Summary
Python developers often get frustrated when managing visualization packages that cover the specific needs in scientific or engineering environments. The *GR* framework could help. GR is a library for visualization applications ranging from publication-quality 2D graphs to the creation of complex 3D scenes and can easily be integrated into existing Python environments or distributions like Anaconda.
Description
Python has long been established in software development departments of research and industry, not least because of the proliferation of libraries such as SciPy and Matplotlib. However, when processing large amounts of data, in particular in combination with GUI toolkits (Qt) or three-dimensional visualizations (OpenGL), it seems that Python as an interpretative programming language may be reaching its limits.
Outline
- Introduction (1 min)
- motivation
- GR framework (2 mins)
- layer structure
- output devices and capabilities
- GR3 framework (1 min)
- layer structure
- output capabilities (3 mins)
- high-resolution images
- POV-Ray scenes
- OpenGL drawables
- HTML5 / WebGL
- Simple 2D / 3D examples (2 min)
- Interoperability (PyQt/PySide, 3 min)
- How to speed up Python scripts (4 mins)
- Numpy
- Numba (Pro)
- Animated visualization examples (live demos, 6 mins)
- physics simulations
- surfaces / meshes
- molecule viewer
- MRI voxel data
- Outlook (1 min)
Notes
Links to similar talks, tutorials or presentations can be found here. Unfortunately, most of them are in German language.
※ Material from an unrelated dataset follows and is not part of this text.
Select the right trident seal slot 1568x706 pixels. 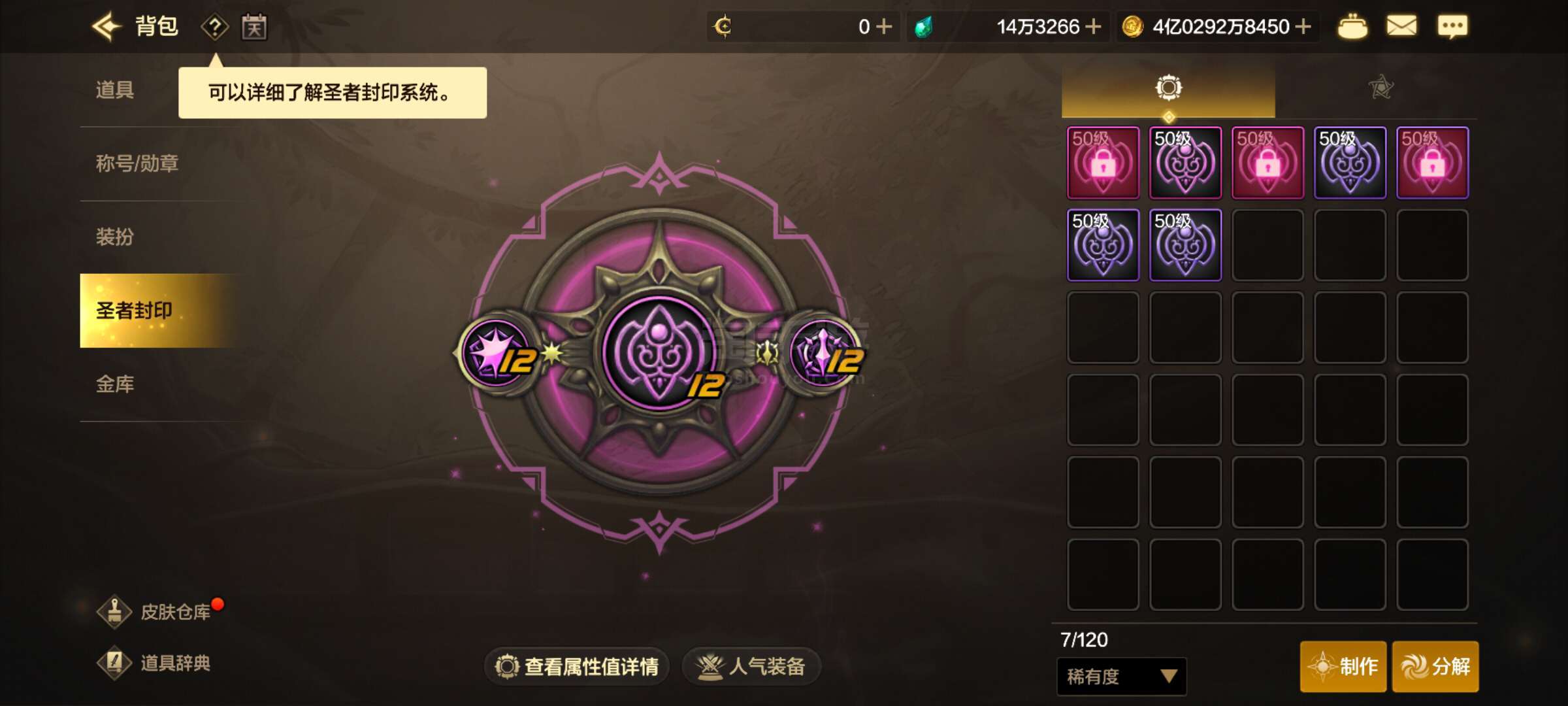(825, 353)
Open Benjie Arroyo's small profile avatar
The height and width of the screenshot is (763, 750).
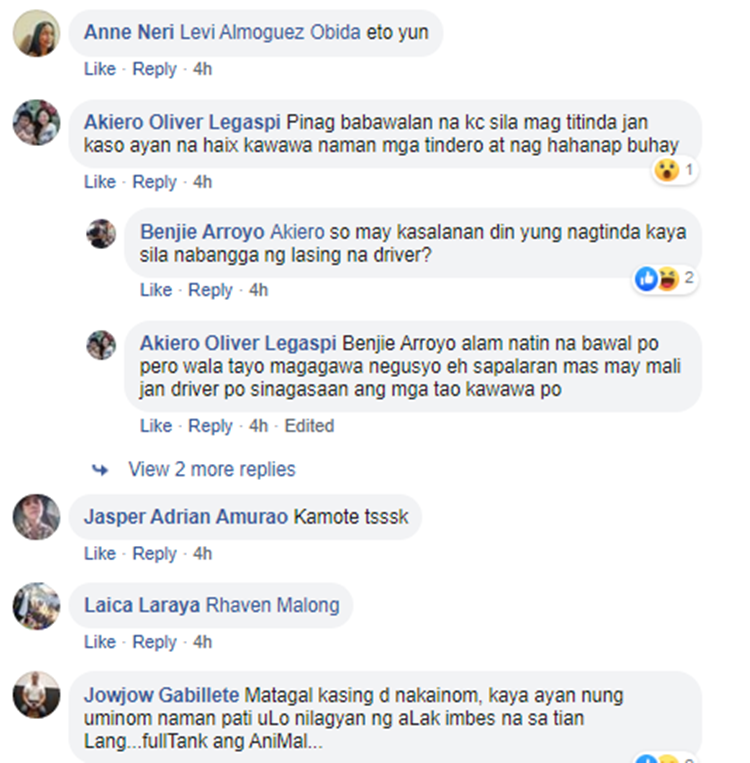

The GR framework has already been presented in a talk at PyCon DE 2012 and 2013, during a poster session at PyCon US 2013, and at PythonCamps 2013 in Cologne. The slides for the PyCon.DE 2013 talk can be found here.
As part of a collaboration the GR framework has been integrated into NICOS (a network-based control system completely written in Python) as a replacement for PyQwt.